:: WHAT IS BEING ASKED ::
Please answer these questions using the excerpt on U.S. military activity near Korea.
(a) How many aircraft carriers did the U.S. have in the Pacific after its late October deployment?
(b) During which years did Japan rule all of Korea?
(c) Which aircraft took part for the first time in the war games launched in early December?

:: EXCERPT TO READ ::
********************

In late October, right before Trump’s trip to China, the U.S. sent two more U.S. Navy carrier strike groups to the Pacific, making a total of three aircraft carriers and their accompanying fleets of cruisers, destroyers and submarines. There have been so many U.S. warships in the Pacific this year that a number of serious naval accidents have occurred there.

Every summer, fall, winter and spring, the U.S. holds war “games” in south Korea, practicing for the invasion of the north and the “decapitation” — the Pentagon’s own word — of its leadership. Recently, these U.S. military exercises have included thousands of soldiers from Japan, the hated colonial power that ruled all Korea from 1910 to 1945.

In early December, the U.S. launched another set of these war “games” in which six F-22 fighter jets, as well as six F-35As and 12 F-35Bs, were involved for the first time. These supersonic aircraft zooming toward the DPRK border ramped up the possibility that the Koreans might think an attack had begun.

Faced with this relentless aggression, Korean scientists have been able to construct nuclear weapons and a missile system capable of delivering them to U.S. targets if they are attacked. Given what the DPRK is up against, what country in the world could be more justified in claiming the need for this type of defense?

********************

:: EXCERPTED RECORDS ::
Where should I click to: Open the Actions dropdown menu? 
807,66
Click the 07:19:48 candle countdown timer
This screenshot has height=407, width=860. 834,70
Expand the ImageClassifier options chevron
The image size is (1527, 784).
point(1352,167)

********************

:: YOUR SOLUTION ::
(a) Three.
(b) From 1910 to 1945.
(c) Six F-22 fighter jets, six F-35As and 12 F-35Bs.